Monitor blasts Denver cops for misconduct probes
Denver (AP) — Denver's outgoing police monitor is calling for a U.S. Department of Justice investigation after he issued a scathing report Thursday that said the police department has substantial problems in how it checks itself.
Richard Rosenthal said he documented cases where police showed bias in favor of officers and internal affairs investigators appear to drag their feet on probes. Examples in his report included a sergeant accused of trying to explain away an officer's conduct to a woman who had called to complain about how she was treated.
In a pending case involving allegations of false reporting and perjury against an officer, Rosenthal said it took nearly two years for the department to order officers to turn over cellphone records crucial to the investigation.
"The subject officers have been left in their current patrol assignments making arrests, writing reports and testifying in court while the investigation continues to languish," Rosenthal wrote, adding that culture must change "to ensure unbiased, thorough and complete investigations and the appropriate documentation of such investigations."
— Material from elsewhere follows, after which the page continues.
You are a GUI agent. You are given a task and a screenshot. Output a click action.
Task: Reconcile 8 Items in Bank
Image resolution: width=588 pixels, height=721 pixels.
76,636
Alex Martinez, a former Colorado Supreme Court justice who became the civilian head of the police, fire and sheriff's department in November, slammed Rosenthal for his critique, calling it "nitpicky."
He said it dealt with matters that didn't affect the outcome of investigations.
"I don't know what more the independent monitor adds to that when he's a harsh critic on things that are not of consequence, thereby unnecessarily bringing suspicion and disrepute to the police department," Martinez said during a news conference.
Martinez said the sergeant Rosenthal referred to in the report was new to the internal affairs and that police immediately "corrected" the matter.
Regarding officer cellphone records, Martinez said they have been turned over after a delay caused by a legal review of the constitutionality of requiring phone records be turned over.
Martinez agreed with Rosenthal that the process took too long and needed to be streamlined. He also added that Rosenthal certified as complete all but one internal investigation during his tenure and noted that Rosenthal's office was present during investigations and his investigators suggested questions.
Rosenthal's Office of Independent Monitor was created in 2005 following a string of deadly police shootings in the early 2000s that included the death of unarmed man and a developmentally disabled teen. It oversees internal investigations and excessive force complaints.
Rosenthal is leaving his post to take a similar position in British Columbia.
Following Martinez's response, Rosenthal issued a statement that suggested the Department of Justice's Civil Rights Division investigate the department.
"He's obviously not understanding the significance of the deficiency, and I think the only thing this department will understand is outside intervention," Rosenthal told The Associated Press. "The department has established its inability to protect the public from police misconduct, including violations of civil rights."
In response, Martinez' office issued a written statement saying, "If Mr. Rosenthal truly believes an investigation by the Department of Justice is warranted, he should have requested it before now and not as an emotional response to my remarks that his criticisms are unwarranted."
U.S. Attorney's Office spokesman Jeff Dorschner declined to comment, saying the Justice Department had not had an opportunity to review any such request.
Rosenthal's report came after repeated allegations of excessive force in recent years in a department that has 1,200 sworn officers and nearly 400 civilian personnel.
One former manager of safety, Ron Perea, resigned in 2010 following public outcry over his handling of discipline for two officers shown on video throwing a man to the ground outside a downtown nightclub in April 2009. He refused to fire the officers, saying he was following discipline guidelines.
The two were later fired by a new manager of safety, but they eventually got back their jobs, and the city is appealing their reinstatement.
Another former manager of safety, Al LaCabe, testified last month that some officers accept roughing up suspects as long as the injuries aren't too severe.
LaCabe testified in a case involving an officer fired over a beating that left a 16-year-old with a damaged liver and kidney.